Your instructions
None of the images should appear in your copy. Transcribe the data in full.

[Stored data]
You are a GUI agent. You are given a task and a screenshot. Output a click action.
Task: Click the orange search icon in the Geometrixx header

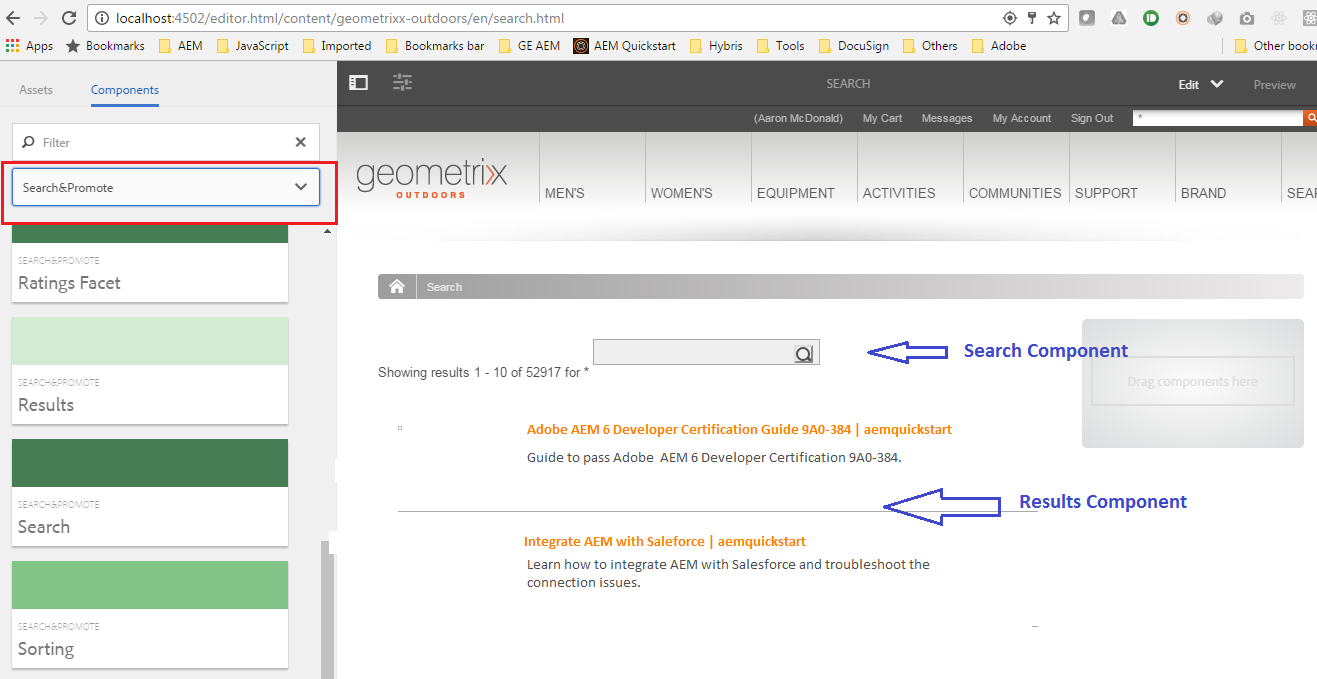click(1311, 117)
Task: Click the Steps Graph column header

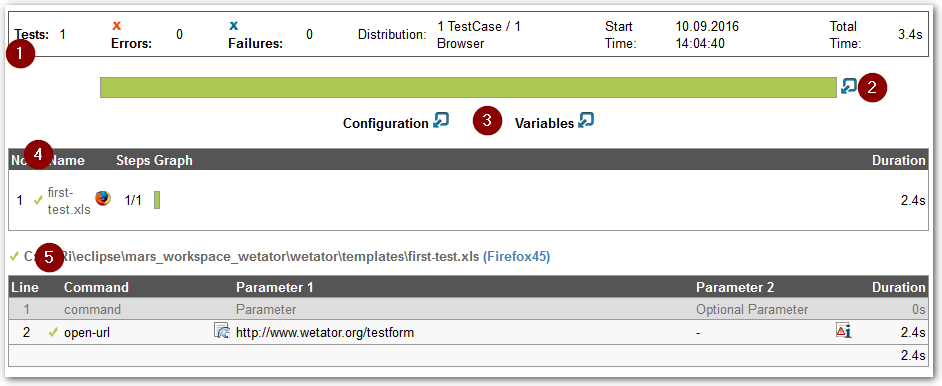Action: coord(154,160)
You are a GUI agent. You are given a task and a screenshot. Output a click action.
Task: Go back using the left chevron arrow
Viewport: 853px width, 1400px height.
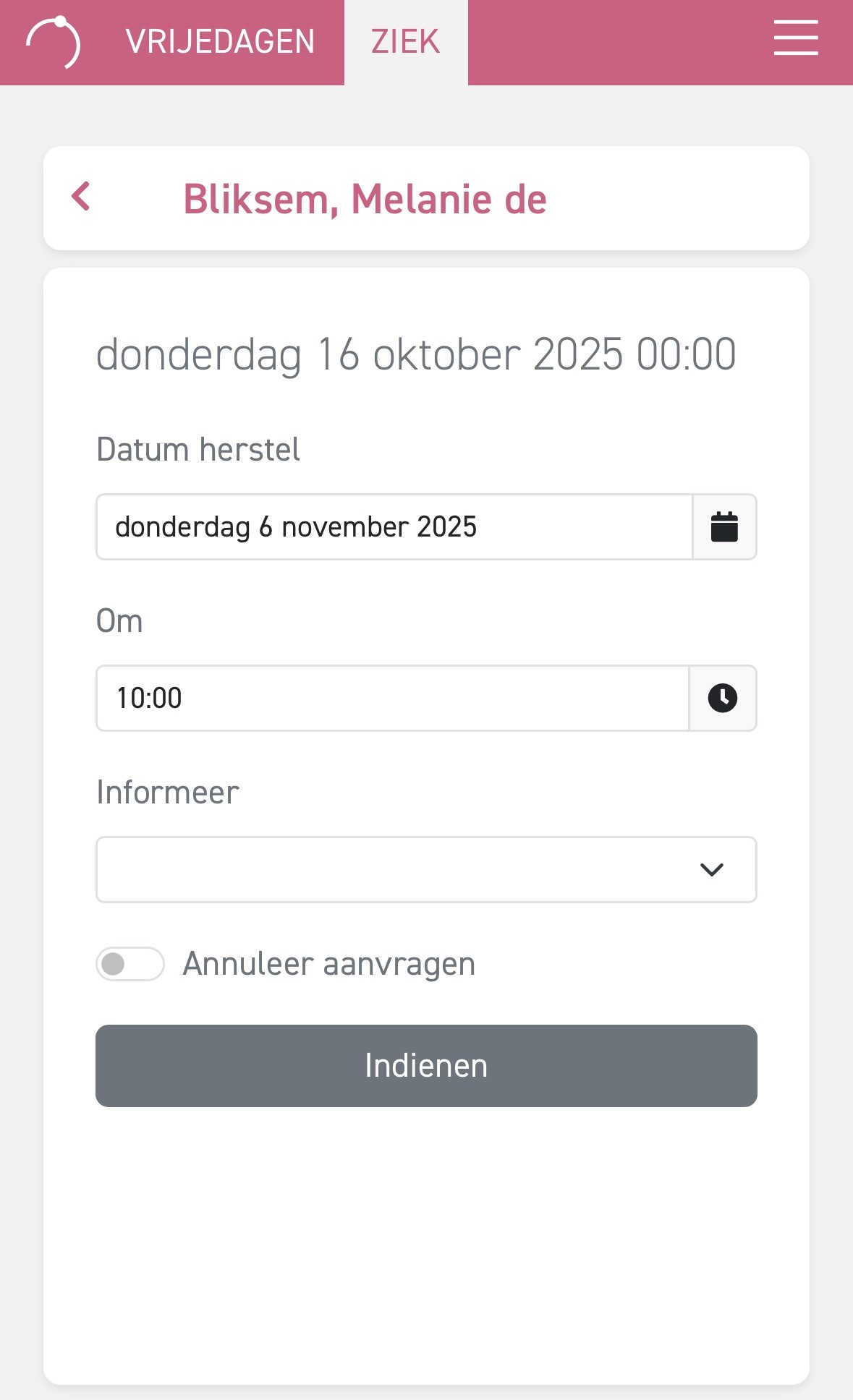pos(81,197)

Completed exercise
You are a GUI agent. You are given a task and a screenshot. Output a click action.
Task: Click the orange search icon in the Geometrixx header

click(1311, 117)
Task: Click the Steps Graph column header

Action: coord(154,160)
You are a GUI agent. You are given a task and a screenshot. Output a click action.
Task: Go back using the left chevron arrow
Viewport: 853px width, 1400px height.
pos(81,197)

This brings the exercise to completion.